Figure 1: Installation prompt with data types as specified in the manifest
Figure 1: Installation prompt with data types as specified in the manifest

Figure 2: The data permissions are also listed in about:addons
Figure 2: The data permissions are also listed in about:addons

Optional data

Optional data collection permissions can be specified using the optional list. These are not surfaced during installation (except technicalAndInteraction; see next section), and they are not granted by default. The extension can request the user opts in to this data collection after installation via a prompt, and the user can enable or disable this option data collection at any time in about:addons in the Permissions and data section of the extension settings.

Technical and interaction data

The technicalAndInteraction data type behaves differently compared to all others. This data permission can only be optional, but unlike other optional data collection options the user has the opportunity to enable or disable this during the installation flow. In Figure 1 above, this choice is available in the optional settings section of the installation prompt.

No data collection

If an extension does not collect or transmit any data, developers should explicitly indicate that by specifying the none required permission in the manifest, as follows:

{
  "manifest_version": 2,
  "name": "extension without data collection",
  "version": "1.0.0",
  "browser_specific_settings": {
    "gecko": {
      "id": "@extension-without-data-collection",
      "data_collection_permissions": {
        "required": ["none"]
      }
    }
  },
  "permissions": [
    "bookmarks",
    "<all_urls>"
  ]
}

When a user attempts to install this extension, Firefox will show the usual installation prompt with the description of the required (API) permissions as well as a new description to indicate that the extension does not collect any data (see Figure 3).

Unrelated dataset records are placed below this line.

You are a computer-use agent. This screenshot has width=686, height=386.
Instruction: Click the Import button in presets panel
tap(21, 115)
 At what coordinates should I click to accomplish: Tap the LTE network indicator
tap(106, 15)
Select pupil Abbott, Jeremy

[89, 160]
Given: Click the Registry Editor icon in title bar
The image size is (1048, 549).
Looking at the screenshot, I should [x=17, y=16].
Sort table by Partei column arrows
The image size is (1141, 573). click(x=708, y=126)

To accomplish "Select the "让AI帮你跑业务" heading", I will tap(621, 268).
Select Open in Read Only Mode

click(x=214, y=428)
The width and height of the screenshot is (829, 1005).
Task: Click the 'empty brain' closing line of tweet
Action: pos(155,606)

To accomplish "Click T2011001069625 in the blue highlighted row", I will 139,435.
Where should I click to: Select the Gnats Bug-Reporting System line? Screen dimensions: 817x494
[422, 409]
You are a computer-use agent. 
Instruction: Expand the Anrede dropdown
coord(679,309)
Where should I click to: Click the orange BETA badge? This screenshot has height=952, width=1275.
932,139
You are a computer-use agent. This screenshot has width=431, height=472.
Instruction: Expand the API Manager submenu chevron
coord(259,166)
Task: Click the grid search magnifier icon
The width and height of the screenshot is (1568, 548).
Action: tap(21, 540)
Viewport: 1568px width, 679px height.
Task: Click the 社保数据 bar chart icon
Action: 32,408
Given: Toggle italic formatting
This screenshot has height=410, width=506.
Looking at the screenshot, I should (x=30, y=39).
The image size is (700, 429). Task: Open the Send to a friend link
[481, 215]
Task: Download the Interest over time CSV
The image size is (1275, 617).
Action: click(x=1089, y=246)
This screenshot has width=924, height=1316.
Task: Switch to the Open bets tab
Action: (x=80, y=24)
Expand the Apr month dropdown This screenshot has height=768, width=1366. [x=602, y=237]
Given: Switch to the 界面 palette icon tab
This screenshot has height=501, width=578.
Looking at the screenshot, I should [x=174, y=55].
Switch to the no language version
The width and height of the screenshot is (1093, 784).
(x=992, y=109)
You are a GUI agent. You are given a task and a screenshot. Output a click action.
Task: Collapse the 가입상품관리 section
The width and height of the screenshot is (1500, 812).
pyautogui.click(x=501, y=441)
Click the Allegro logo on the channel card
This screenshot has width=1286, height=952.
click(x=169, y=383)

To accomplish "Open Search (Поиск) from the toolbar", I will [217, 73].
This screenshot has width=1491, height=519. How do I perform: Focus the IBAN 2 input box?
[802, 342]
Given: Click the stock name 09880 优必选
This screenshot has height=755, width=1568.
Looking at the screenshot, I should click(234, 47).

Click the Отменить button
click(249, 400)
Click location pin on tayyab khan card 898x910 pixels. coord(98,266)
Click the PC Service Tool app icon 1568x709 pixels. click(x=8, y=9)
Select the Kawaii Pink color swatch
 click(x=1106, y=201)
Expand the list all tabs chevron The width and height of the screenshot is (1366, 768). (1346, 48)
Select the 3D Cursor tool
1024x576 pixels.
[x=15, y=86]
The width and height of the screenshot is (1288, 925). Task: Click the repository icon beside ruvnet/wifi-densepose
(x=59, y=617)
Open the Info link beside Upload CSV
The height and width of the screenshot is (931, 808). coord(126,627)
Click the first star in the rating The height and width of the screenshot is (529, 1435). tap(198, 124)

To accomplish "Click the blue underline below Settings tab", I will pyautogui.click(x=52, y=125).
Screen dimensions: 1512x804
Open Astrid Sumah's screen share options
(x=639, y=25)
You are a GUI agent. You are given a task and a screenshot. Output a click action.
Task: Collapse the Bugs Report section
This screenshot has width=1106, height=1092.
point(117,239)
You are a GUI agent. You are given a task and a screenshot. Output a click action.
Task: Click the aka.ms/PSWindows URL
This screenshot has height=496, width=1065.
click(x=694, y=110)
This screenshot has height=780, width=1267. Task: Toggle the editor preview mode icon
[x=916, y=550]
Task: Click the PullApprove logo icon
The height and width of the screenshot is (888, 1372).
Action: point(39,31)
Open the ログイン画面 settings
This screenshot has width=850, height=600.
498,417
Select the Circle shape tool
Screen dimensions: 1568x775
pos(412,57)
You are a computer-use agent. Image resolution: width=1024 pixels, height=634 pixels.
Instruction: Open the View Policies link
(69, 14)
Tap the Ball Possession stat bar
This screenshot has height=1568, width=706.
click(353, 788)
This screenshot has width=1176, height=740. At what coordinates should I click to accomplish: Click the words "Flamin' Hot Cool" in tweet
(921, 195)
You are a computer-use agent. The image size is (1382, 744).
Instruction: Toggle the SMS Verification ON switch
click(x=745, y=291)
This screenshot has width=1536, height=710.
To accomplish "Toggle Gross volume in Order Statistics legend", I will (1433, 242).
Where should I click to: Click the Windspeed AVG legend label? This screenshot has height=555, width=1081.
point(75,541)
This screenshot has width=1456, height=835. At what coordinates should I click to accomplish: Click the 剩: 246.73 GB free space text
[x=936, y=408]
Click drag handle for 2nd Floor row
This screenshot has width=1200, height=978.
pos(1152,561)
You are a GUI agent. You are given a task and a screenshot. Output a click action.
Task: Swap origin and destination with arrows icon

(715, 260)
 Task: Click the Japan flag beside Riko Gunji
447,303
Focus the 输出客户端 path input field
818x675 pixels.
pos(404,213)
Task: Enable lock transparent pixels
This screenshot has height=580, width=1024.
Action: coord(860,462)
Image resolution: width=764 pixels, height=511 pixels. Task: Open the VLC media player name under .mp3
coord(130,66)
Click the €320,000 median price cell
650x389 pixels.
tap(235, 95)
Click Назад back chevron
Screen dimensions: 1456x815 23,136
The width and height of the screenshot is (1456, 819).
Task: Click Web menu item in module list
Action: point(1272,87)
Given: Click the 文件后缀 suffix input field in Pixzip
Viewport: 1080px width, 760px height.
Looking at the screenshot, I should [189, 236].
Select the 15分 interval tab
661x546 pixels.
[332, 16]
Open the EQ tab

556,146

Figure 3: Installation prompt with no data transmission defined in the manifest
Figure 3: Installation prompt with no data transmission defined in the manifest

The "no data collected" type is also listed in the Permissions and data tab of the extension in about:addons as shown in Figure 4.

Figure 4: The "no data collected" permission is listed in about:addons
Figure 4: The "no data collected" permission is listed in about:addons

Accessing the data collection permissions programmatically

Extension developers can use the browser.permissions API to interact with the optional data permissions. Specifically, the getAll() method returns the list of granted optional data permissions as follows:

await browser.permissions.getAll()

{
  origins: ["<all_urls>"],
  permissions: ["bookmarks"],
  // In this case, the permission is granted.
​  data_collection: ["technicalAndInteraction"]
}

The presence/absence of the data_collection key in the response of the getAll() method can also be used to feature-detect the built-in data collection consent experience in Firefox at runtime.

const perms = await browser.permissions.getAll();  
if (!perms.data_collection) {  
  // no built-in data consent in Firefox  
}

Extension developers can use the browser.permissions.request() API method (MDN docs) to get consent from users for ancillary data collection (defined in the optional list):

await browser.permissions.request({ data_collection: ["healthInfo"] });

This will show the following message to the Firefox user, giving them the choice to opt in to this data collection or not (Figure 5)

Figure 5: Prompt when requesting data collection permissions programmatically
Figure 5: Prompt when requesting data collection permissions programmatically

Updates

When an extension is updated, Firefox will only show the newly added required data permissions, unless it’s the special none data type because when the extension does not collect any data, that does not need to be exposed to the user.